§ **SELECTED PASSAGE**
====================
The Cradle of the Flandriens

Roeselare didn't get this museum by accident. The villages around the city have a startlingly dense list of native sons who learned to ride a bicycle very fast in the rain. Odiel Defraeye, born just south of here, was the first Belgian ever to win the Tour de France, in 1912. Jean-Pierre Monsere, Roeselare-born, won the road World Championship in 1970 at age 21. Benoni Beheyt won the road Worlds in 1963. Patrick Sercu, the velodrome king of the 1960s and 70s, was born here. Freddy Maertens, sprint world champion in 1976 and 1981 and once the fastest finisher in the peloton, grew up nearby. The locals call this kind of rider a flandrien - a person who races in conditions that would send anyone else home. The museum exists because the city decided in 1985 that it ought to be properly remembered.

From Folklore Cabinet to National Museum

The collection started small - a few old bicycles tucked into the corner of the Municipal Museum of Roeselare in 1985, a summer exhibition once a year. By 1998 it had grown enough to take over the whole building, replacing the old folklore museum entirely, and the National Cycling Museum opened on the Polenplein on March 27. Ferdy Callewaert ran it as conservator until 2006. Freddy Maertens himself worked at the museum from 2000 to 2007, often standing at the door to greet visitors - a former world champion handing out tickets. King Albert II of Belgium came in 2005. After a renovation begun in 2014, the museum reopened on September 8, 2018 with the shorter, sharper name it carries today: KOERS. Museum van de wielersport.

Bicycles, 1760 to Now

The collection traces the bicycle as a machine from its earliest forms in the 18th century right through to modern carbon-fiber Tour bikes. Wooden hobbyhorses without pedals, boneshakers, penny-farthings, the safety bicycle, the first racing frames - they're all here, in roughly chronological flow. One hall reconstructs the old workshop of a local bicycle-maker named Hallaert, so you can see how the technical evolution played out in the hands of one small shop. Jerseys, podium photographs, race numbers, trophies, the actual bikes ridden in specific Tours - the place is dense with things that mean something to someone who has watched Belgian cycling for thirty years, and dense in a different way for someone discovering the sport for the first time.

Jean-Pierre Monsere's Hall

One room belongs entirely to Jean-Pierre Monsere, and it is the saddest room in the museum. Monsere won the World Championship at 21 on a wet, dangerous course in Leicester in 1970 - the youngest road champion in the modern era at the time. He never reached 22. On March 15, 1971, while wearing the rainbow jersey of the reigning world champion at the Grote Jaarmarktprijs in Retie, Belgium, he collided with a car that had driven onto the race route on the road from Lille to Gierle and died at the scene. His son Giovanni was killed in a separate cycling accident in 1976 at the age of seven. The room has Monsere's rainbow jersey, his bikes, the photographs - and visitors stand in front of it longer than they expect to.

Why the Building Has Scorch Marks

The museum sits inside a building that was constructed between 1899 and 1902 as the city fire station, and it served that purpose until 1962. During World War I, German soldiers were billeted in the station, which is why on July 21, 1917, British aircraft bombed it. After the war it was rebuilt and used for a rotating cast of public functions - festive hall, school, sports venue, folklore museum. It is now a classified monument in its own right. Between exhibition rooms the museum keeps a working pub called the Koerskaffee, on the theory that the proper way to end a visit to a Belgian cycling museum is the same way the cyclists themselves end most things: with a glass of beer and an argument about the next race.

From the Air

KOERS Museum stands at 50.944°N, 3.127°E in central Roeselare, on the Polenplein. The nearest airfield is EBKT (Wevelgem-Kortrijk) about 17 km south; EBOS (Ostend-Bruges) is 35 km north. From the air, central Roeselare is recognizable by the white-stone belfry rising above the red roofs of the market square, with the Polenplein and the museum building one block south.
====================
§ **PROVIDED DATA**
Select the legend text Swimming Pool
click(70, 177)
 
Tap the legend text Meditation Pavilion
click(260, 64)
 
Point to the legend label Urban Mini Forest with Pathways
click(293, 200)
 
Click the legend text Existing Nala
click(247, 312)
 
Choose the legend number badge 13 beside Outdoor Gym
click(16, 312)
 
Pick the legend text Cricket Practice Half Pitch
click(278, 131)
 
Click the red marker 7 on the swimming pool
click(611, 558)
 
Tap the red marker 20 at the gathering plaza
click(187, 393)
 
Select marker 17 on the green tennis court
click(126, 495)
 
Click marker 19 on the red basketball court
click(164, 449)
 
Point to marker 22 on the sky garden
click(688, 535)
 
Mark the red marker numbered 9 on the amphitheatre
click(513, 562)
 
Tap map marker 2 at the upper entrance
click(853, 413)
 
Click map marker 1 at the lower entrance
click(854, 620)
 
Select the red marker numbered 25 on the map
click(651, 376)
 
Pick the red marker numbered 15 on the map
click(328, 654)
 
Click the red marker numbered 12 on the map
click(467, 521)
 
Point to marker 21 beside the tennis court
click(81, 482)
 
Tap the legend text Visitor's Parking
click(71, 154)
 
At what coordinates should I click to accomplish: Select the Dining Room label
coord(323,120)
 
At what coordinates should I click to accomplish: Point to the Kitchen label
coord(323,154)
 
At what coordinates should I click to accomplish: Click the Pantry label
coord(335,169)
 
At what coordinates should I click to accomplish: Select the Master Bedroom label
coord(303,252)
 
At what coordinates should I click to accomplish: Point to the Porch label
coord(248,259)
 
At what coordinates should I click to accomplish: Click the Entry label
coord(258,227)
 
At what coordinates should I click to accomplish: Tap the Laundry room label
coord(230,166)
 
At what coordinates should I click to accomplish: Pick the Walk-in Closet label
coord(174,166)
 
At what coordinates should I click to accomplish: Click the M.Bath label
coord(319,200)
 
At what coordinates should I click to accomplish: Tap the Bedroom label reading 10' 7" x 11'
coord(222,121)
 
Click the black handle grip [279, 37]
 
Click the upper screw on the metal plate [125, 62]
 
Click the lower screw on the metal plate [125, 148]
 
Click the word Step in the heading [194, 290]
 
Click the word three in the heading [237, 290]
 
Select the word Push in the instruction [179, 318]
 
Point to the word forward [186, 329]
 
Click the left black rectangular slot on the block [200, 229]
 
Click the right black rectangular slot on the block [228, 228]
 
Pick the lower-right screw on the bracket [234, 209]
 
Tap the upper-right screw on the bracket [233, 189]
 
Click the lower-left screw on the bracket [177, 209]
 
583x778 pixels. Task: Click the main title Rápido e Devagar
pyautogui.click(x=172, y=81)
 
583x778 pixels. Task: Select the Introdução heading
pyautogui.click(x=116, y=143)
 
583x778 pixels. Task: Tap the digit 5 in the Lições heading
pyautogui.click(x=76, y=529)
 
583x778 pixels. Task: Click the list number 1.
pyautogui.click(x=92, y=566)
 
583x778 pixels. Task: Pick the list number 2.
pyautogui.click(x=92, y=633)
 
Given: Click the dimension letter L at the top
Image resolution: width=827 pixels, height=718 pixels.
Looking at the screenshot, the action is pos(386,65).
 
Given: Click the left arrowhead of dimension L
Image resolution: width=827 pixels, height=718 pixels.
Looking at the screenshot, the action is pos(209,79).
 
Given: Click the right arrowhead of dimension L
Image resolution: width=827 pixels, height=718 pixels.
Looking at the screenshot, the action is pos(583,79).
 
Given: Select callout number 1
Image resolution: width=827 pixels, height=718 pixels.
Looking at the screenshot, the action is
====================
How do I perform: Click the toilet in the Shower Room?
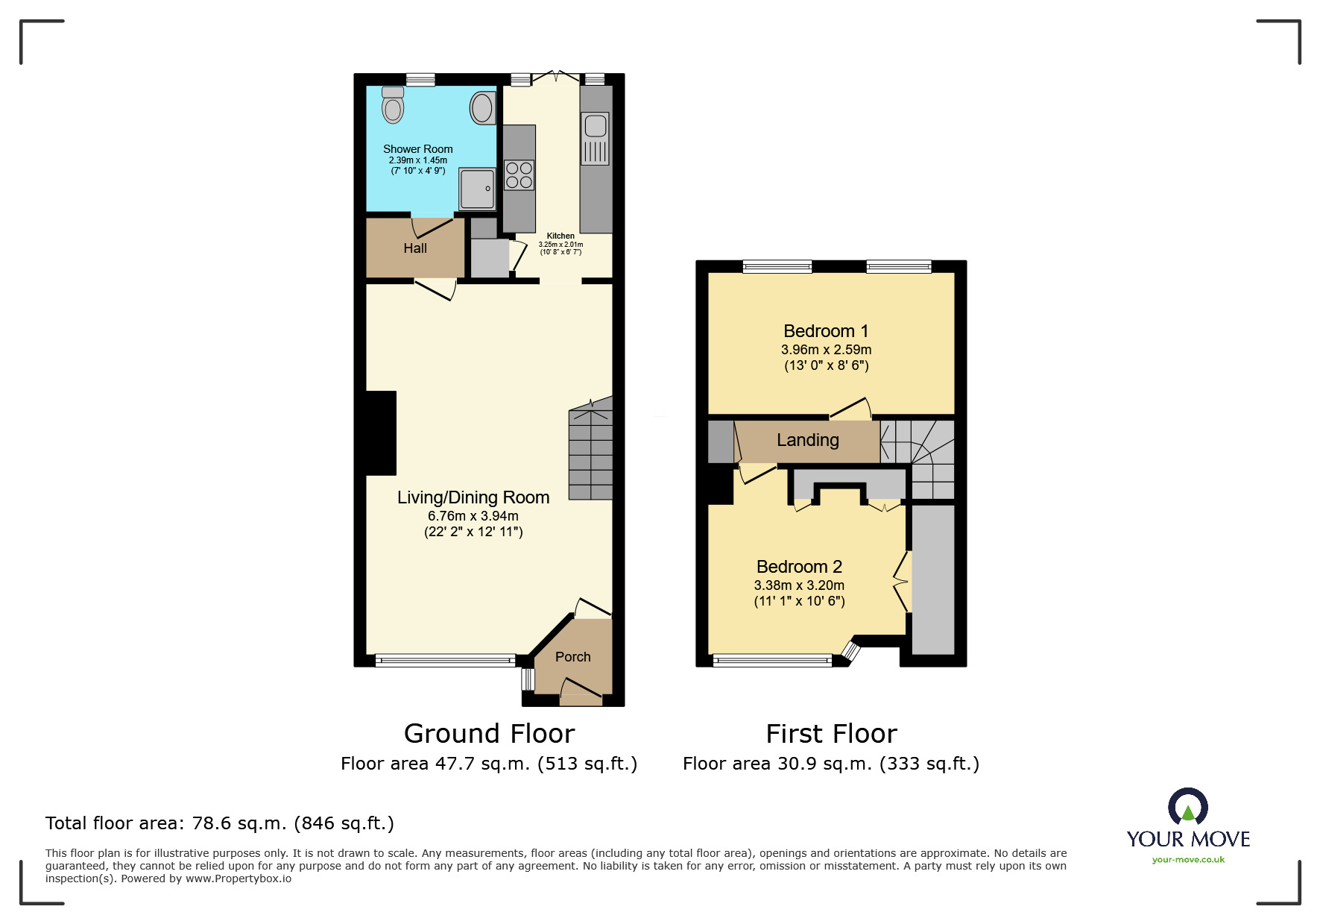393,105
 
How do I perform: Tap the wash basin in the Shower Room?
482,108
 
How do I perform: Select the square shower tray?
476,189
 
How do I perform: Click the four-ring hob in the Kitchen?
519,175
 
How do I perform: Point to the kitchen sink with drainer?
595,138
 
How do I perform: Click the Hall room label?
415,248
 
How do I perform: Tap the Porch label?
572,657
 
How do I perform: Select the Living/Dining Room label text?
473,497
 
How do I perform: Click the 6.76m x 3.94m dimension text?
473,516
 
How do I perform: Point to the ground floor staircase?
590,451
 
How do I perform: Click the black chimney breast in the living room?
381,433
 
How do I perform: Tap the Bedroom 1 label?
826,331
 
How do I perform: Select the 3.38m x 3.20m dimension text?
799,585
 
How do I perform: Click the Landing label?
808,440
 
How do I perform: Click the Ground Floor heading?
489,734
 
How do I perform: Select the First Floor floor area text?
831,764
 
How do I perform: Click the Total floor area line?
====================
§ **TO DO**
1. In the cycling museum text, rewrite the passage between "The collection started" and "van de wielersport.", inclusive, changing "conservator" to "curator".
2. Condense the cycling museum text's paragraph beginning "The museum sits inside a building" into a shorter version that keeps its main facts.
3. In the cycling museum text, on what date did the museum reopen after its renovation?

§ **ANSWERS IN ORDER**
1.
The collection started small - a few old bicycles tucked into the corner of the Municipal Museum of Roeselare in 1985, a summer exhibition once a year. By 1998 it had grown enough to take over the whole building, replacing the old folklore museum entirely, and the National Cycling Museum opened on the Polenplein on March 27. Ferdy Callewaert ran it as curator until 2006. Freddy Maertens himself worked at the museum from 2000 to 2007, often standing at the door to greet visitors - a former world champion handing out tickets. King Albert II of Belgium came in 2005. After a renovation begun in 2014, the museum reopened on September 8, 2018 with the shorter, sharper name it carries today: KOERS. Museum van de wielersport.

2. The museum occupies the former city fire station, which was built between 1899 and 1902 and served that purpose until 1962. German soldiers were billeted there during World War I, so British aircraft bombed it on July 21, 1917. After being rebuilt, it served as a festive hall, school, sports venue and folklore museum. It is now a classified monument. The museum keeps a working pub, the Koerskaffee, between its exhibition rooms.

3. September 8, 2018.